(SUPPLIED RECORDS begins)
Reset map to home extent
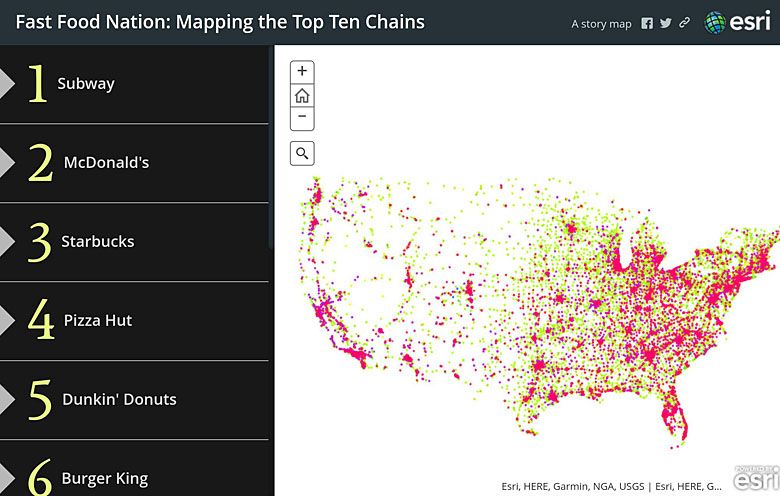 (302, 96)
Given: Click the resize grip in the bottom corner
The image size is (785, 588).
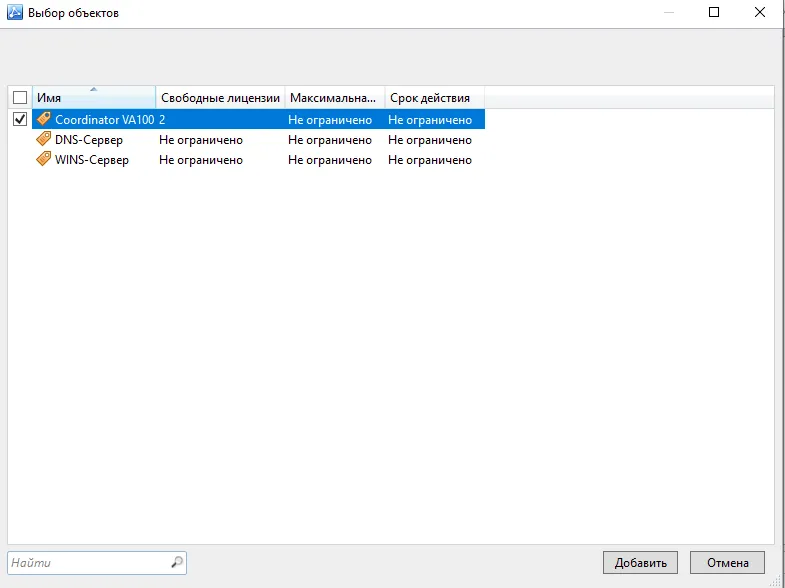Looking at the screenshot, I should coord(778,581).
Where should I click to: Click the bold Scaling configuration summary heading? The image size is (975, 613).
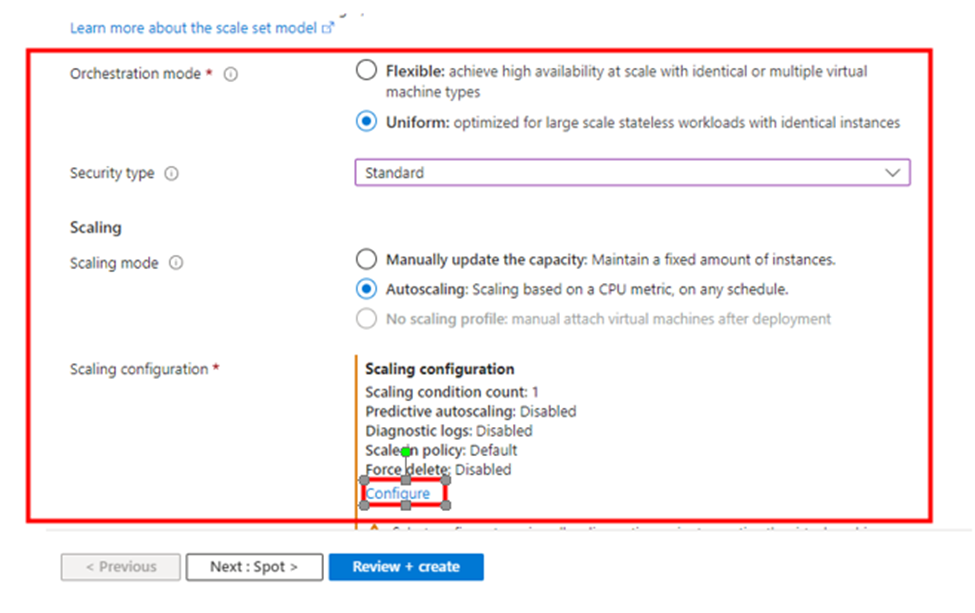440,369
(SUPPLIED RECORDS ends)
> [TASK TO CARRY OUT] Set the records down again precisely, skipping every image.

> [TASK RESPONSE]
Reset map to home extent
 (302, 96)
Given: Click the resize grip in the bottom corner
The image size is (785, 588).
Looking at the screenshot, I should coord(778,581).
Where should I click to: Click the bold Scaling configuration summary heading? The image size is (975, 613).
440,369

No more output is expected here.